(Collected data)
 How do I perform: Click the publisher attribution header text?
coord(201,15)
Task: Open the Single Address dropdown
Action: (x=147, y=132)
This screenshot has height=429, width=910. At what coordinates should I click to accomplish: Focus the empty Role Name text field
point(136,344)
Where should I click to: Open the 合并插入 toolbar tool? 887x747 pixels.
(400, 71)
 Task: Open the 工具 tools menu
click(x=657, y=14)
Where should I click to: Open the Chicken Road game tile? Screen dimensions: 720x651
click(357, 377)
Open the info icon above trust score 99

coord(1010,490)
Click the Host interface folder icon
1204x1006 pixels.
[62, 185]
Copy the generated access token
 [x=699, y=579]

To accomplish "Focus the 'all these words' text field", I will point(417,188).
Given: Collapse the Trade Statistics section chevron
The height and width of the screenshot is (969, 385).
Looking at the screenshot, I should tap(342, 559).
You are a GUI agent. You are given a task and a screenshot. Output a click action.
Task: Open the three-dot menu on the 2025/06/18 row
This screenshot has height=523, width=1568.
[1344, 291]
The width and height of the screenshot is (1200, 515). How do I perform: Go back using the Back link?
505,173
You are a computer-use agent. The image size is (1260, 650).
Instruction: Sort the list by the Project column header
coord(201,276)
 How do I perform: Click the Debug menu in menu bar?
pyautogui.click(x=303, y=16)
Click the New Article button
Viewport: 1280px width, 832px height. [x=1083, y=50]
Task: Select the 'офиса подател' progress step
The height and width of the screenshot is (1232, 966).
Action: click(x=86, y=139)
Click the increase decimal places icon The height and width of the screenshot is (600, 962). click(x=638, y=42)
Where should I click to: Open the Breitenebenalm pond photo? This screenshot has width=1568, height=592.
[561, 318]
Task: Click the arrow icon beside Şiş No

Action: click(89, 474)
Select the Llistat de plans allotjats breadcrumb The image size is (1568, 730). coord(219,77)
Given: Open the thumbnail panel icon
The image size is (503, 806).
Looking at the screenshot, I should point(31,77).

**WHAT YOU SHOULD DO:**
Write down every line of the data exactly as it appears above.

**ANSWER SPACE:**
 How do I perform: Click the publisher attribution header text?
coord(201,15)
Task: Open the Single Address dropdown
Action: (x=147, y=132)
This screenshot has height=429, width=910. At what coordinates should I click to accomplish: Focus the empty Role Name text field
point(136,344)
Where should I click to: Open the 合并插入 toolbar tool? 887x747 pixels.
(400, 71)
 Task: Open the 工具 tools menu
click(x=657, y=14)
Where should I click to: Open the Chicken Road game tile? Screen dimensions: 720x651
click(357, 377)
Open the info icon above trust score 99

coord(1010,490)
Click the Host interface folder icon
1204x1006 pixels.
[62, 185]
Copy the generated access token
 [x=699, y=579]

To accomplish "Focus the 'all these words' text field", I will point(417,188).
Given: Collapse the Trade Statistics section chevron
The height and width of the screenshot is (969, 385).
Looking at the screenshot, I should tap(342, 559).
You are a GUI agent. You are given a task and a screenshot. Output a click action.
Task: Open the three-dot menu on the 2025/06/18 row
This screenshot has height=523, width=1568.
[1344, 291]
The width and height of the screenshot is (1200, 515). How do I perform: Go back using the Back link?
505,173
You are a computer-use agent. The image size is (1260, 650).
Instruction: Sort the list by the Project column header
coord(201,276)
 How do I perform: Click the Debug menu in menu bar?
pyautogui.click(x=303, y=16)
Click the New Article button
Viewport: 1280px width, 832px height. [x=1083, y=50]
Task: Select the 'офиса подател' progress step
The height and width of the screenshot is (1232, 966).
Action: click(x=86, y=139)
Click the increase decimal places icon The height and width of the screenshot is (600, 962). click(x=638, y=42)
Where should I click to: Open the Breitenebenalm pond photo? This screenshot has width=1568, height=592.
[561, 318]
Task: Click the arrow icon beside Şiş No

Action: click(89, 474)
Select the Llistat de plans allotjats breadcrumb The image size is (1568, 730). coord(219,77)
Given: Open the thumbnail panel icon
The image size is (503, 806).
Looking at the screenshot, I should point(31,77).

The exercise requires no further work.